%%
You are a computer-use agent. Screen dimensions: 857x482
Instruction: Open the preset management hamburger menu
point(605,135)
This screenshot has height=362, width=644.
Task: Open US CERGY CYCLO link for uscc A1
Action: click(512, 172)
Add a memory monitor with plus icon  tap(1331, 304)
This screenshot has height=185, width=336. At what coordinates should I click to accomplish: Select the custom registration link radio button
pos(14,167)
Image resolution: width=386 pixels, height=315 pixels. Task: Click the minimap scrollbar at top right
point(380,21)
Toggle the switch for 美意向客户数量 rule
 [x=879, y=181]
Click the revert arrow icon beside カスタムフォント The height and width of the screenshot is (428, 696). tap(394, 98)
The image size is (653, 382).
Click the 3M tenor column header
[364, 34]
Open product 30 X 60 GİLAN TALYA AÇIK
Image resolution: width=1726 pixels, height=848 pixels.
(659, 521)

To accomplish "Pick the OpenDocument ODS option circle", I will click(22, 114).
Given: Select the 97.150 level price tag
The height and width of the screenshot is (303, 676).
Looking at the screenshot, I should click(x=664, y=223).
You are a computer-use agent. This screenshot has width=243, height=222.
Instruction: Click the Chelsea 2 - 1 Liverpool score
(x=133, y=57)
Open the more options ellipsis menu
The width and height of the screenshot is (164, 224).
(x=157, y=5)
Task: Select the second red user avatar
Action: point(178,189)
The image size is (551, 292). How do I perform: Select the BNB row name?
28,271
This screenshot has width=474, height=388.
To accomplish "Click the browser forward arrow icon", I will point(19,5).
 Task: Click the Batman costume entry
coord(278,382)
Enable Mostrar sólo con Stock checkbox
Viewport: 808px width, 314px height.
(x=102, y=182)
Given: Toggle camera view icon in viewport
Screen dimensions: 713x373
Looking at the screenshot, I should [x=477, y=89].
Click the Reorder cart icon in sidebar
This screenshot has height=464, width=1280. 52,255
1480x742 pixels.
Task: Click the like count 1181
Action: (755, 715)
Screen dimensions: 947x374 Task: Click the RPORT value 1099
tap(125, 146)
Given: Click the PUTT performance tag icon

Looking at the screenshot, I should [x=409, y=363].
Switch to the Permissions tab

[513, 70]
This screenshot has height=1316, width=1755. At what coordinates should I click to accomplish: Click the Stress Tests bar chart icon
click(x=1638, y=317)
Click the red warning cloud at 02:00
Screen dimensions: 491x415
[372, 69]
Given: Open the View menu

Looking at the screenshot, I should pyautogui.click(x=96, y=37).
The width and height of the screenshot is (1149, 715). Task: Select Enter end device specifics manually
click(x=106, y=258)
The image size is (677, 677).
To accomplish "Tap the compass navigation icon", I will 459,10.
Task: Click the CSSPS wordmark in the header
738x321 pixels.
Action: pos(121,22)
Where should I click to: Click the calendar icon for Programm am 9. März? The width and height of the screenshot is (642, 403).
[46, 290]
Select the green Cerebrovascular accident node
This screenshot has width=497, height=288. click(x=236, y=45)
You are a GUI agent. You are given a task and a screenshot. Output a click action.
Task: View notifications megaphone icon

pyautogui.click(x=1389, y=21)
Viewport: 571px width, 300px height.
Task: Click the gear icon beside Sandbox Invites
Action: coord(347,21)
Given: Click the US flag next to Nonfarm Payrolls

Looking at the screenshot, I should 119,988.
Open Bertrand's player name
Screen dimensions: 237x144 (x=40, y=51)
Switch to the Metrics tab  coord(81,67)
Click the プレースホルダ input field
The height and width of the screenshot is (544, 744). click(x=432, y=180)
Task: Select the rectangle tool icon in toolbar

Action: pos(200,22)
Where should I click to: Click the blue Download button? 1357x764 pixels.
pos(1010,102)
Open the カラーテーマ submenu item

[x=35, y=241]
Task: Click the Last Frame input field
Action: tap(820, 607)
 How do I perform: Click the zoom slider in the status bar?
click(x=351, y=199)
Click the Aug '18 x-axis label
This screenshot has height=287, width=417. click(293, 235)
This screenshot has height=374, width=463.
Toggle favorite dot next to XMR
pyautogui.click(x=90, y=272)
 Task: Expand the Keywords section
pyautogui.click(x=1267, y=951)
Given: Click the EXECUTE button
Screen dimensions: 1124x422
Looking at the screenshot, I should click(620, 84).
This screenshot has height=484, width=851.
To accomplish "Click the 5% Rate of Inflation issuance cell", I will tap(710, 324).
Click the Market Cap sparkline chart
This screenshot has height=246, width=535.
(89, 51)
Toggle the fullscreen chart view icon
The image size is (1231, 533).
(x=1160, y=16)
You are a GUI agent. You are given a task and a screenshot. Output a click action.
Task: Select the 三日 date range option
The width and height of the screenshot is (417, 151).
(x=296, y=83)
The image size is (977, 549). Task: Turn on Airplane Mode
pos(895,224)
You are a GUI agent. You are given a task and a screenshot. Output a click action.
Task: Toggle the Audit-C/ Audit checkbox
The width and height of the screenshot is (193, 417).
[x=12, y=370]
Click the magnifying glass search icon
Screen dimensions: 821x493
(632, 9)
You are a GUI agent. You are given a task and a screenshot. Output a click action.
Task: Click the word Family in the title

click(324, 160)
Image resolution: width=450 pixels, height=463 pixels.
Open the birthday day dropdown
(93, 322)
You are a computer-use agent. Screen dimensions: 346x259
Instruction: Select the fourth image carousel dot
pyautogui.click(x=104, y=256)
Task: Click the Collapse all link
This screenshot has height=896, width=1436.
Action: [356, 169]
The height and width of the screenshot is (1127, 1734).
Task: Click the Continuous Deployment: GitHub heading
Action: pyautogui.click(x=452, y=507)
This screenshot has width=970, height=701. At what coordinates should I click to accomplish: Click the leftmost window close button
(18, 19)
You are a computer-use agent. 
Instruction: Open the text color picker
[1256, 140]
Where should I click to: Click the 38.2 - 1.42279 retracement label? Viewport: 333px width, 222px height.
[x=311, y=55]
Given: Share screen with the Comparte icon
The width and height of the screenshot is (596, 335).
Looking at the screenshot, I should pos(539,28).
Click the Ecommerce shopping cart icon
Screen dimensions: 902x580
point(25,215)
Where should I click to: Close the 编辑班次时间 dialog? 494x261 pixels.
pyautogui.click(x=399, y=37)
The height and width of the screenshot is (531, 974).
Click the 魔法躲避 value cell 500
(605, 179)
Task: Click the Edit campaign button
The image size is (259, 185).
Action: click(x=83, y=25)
%%
*Request*. Rewrite all of the data above, replacing "computer-use agent" with "GUI automation agent" wherever it occurs and leaving everything else unchanged.

*Solution to the exercise*.
You are a GUI automation agent. Screen dimensions: 857x482
Instruction: Open the preset management hamburger menu
point(605,135)
This screenshot has height=362, width=644.
Task: Open US CERGY CYCLO link for uscc A1
Action: click(512, 172)
Add a memory monitor with plus icon  tap(1331, 304)
This screenshot has height=185, width=336. At what coordinates should I click to accomplish: Select the custom registration link radio button
pos(14,167)
Image resolution: width=386 pixels, height=315 pixels. Task: Click the minimap scrollbar at top right
point(380,21)
Toggle the switch for 美意向客户数量 rule
 [x=879, y=181]
Click the revert arrow icon beside カスタムフォント The height and width of the screenshot is (428, 696). tap(394, 98)
The image size is (653, 382).
Click the 3M tenor column header
[364, 34]
Open product 30 X 60 GİLAN TALYA AÇIK
Image resolution: width=1726 pixels, height=848 pixels.
(659, 521)

To accomplish "Pick the OpenDocument ODS option circle", I will click(22, 114).
Given: Select the 97.150 level price tag
The height and width of the screenshot is (303, 676).
Looking at the screenshot, I should click(x=664, y=223).
You are a GUI automation agent. This screenshot has width=243, height=222.
Instruction: Click the Chelsea 2 - 1 Liverpool score
(x=133, y=57)
Open the more options ellipsis menu
The width and height of the screenshot is (164, 224).
(x=157, y=5)
Task: Select the second red user avatar
Action: point(178,189)
The image size is (551, 292). How do I perform: Select the BNB row name?
28,271
This screenshot has width=474, height=388.
To accomplish "Click the browser forward arrow icon", I will point(19,5).
 Task: Click the Batman costume entry
coord(278,382)
Enable Mostrar sólo con Stock checkbox
Viewport: 808px width, 314px height.
(x=102, y=182)
Given: Toggle camera view icon in viewport
Screen dimensions: 713x373
Looking at the screenshot, I should [x=477, y=89].
Click the Reorder cart icon in sidebar
This screenshot has height=464, width=1280. 52,255
1480x742 pixels.
Task: Click the like count 1181
Action: (755, 715)
Screen dimensions: 947x374 Task: Click the RPORT value 1099
tap(125, 146)
Given: Click the PUTT performance tag icon

Looking at the screenshot, I should [x=409, y=363].
Switch to the Permissions tab

[513, 70]
This screenshot has height=1316, width=1755. At what coordinates should I click to accomplish: Click the Stress Tests bar chart icon
click(x=1638, y=317)
Click the red warning cloud at 02:00
Screen dimensions: 491x415
[372, 69]
Given: Open the View menu

Looking at the screenshot, I should pyautogui.click(x=96, y=37).
The width and height of the screenshot is (1149, 715). Task: Select Enter end device specifics manually
click(x=106, y=258)
The image size is (677, 677).
To accomplish "Tap the compass navigation icon", I will 459,10.
Task: Click the CSSPS wordmark in the header
738x321 pixels.
Action: pos(121,22)
Where should I click to: Click the calendar icon for Programm am 9. März? The width and height of the screenshot is (642, 403).
[46, 290]
Select the green Cerebrovascular accident node
This screenshot has width=497, height=288. click(x=236, y=45)
You are a GUI agent. You are given a task and a screenshot. Output a click action.
Task: View notifications megaphone icon

pyautogui.click(x=1389, y=21)
Viewport: 571px width, 300px height.
Task: Click the gear icon beside Sandbox Invites
Action: coord(347,21)
Given: Click the US flag next to Nonfarm Payrolls

Looking at the screenshot, I should 119,988.
Open Bertrand's player name
Screen dimensions: 237x144 (x=40, y=51)
Switch to the Metrics tab  coord(81,67)
Click the プレースホルダ input field
The height and width of the screenshot is (544, 744). click(x=432, y=180)
Task: Select the rectangle tool icon in toolbar

Action: pos(200,22)
Where should I click to: Click the blue Download button? 1357x764 pixels.
pos(1010,102)
Open the カラーテーマ submenu item

[x=35, y=241]
Task: Click the Last Frame input field
Action: tap(820, 607)
 How do I perform: Click the zoom slider in the status bar?
click(x=351, y=199)
Click the Aug '18 x-axis label
This screenshot has height=287, width=417. click(293, 235)
This screenshot has height=374, width=463.
Toggle favorite dot next to XMR
pyautogui.click(x=90, y=272)
 Task: Expand the Keywords section
pyautogui.click(x=1267, y=951)
Given: Click the EXECUTE button
Screen dimensions: 1124x422
Looking at the screenshot, I should click(620, 84).
This screenshot has height=484, width=851.
To accomplish "Click the 5% Rate of Inflation issuance cell", I will tap(710, 324).
Click the Market Cap sparkline chart
This screenshot has height=246, width=535.
(89, 51)
Toggle the fullscreen chart view icon
The image size is (1231, 533).
(x=1160, y=16)
You are a GUI agent. You are given a task and a screenshot. Output a click action.
Task: Select the 三日 date range option
The width and height of the screenshot is (417, 151).
(x=296, y=83)
The image size is (977, 549). Task: Turn on Airplane Mode
pos(895,224)
You are a GUI agent. You are given a task and a screenshot. Output a click action.
Task: Toggle the Audit-C/ Audit checkbox
The width and height of the screenshot is (193, 417).
[x=12, y=370]
Click the magnifying glass search icon
Screen dimensions: 821x493
(632, 9)
You are a GUI agent. You are given a task and a screenshot. Output a click action.
Task: Click the word Family in the title

click(324, 160)
Image resolution: width=450 pixels, height=463 pixels.
Open the birthday day dropdown
(93, 322)
You are a GUI automation agent. Screen dimensions: 346x259
Instruction: Select the fourth image carousel dot
pyautogui.click(x=104, y=256)
Task: Click the Collapse all link
This screenshot has height=896, width=1436.
Action: [356, 169]
The height and width of the screenshot is (1127, 1734).
Task: Click the Continuous Deployment: GitHub heading
Action: pyautogui.click(x=452, y=507)
This screenshot has width=970, height=701. At what coordinates should I click to accomplish: Click the leftmost window close button
(18, 19)
You are a GUI automation agent. 
Instruction: Open the text color picker
[1256, 140]
Where should I click to: Click the 38.2 - 1.42279 retracement label? Viewport: 333px width, 222px height.
[x=311, y=55]
Given: Share screen with the Comparte icon
The width and height of the screenshot is (596, 335).
Looking at the screenshot, I should pos(539,28).
Click the Ecommerce shopping cart icon
Screen dimensions: 902x580
point(25,215)
Where should I click to: Close the 编辑班次时间 dialog? 494x261 pixels.
pyautogui.click(x=399, y=37)
The height and width of the screenshot is (531, 974).
Click the 魔法躲避 value cell 500
(605, 179)
Task: Click the Edit campaign button
The image size is (259, 185).
Action: click(x=83, y=25)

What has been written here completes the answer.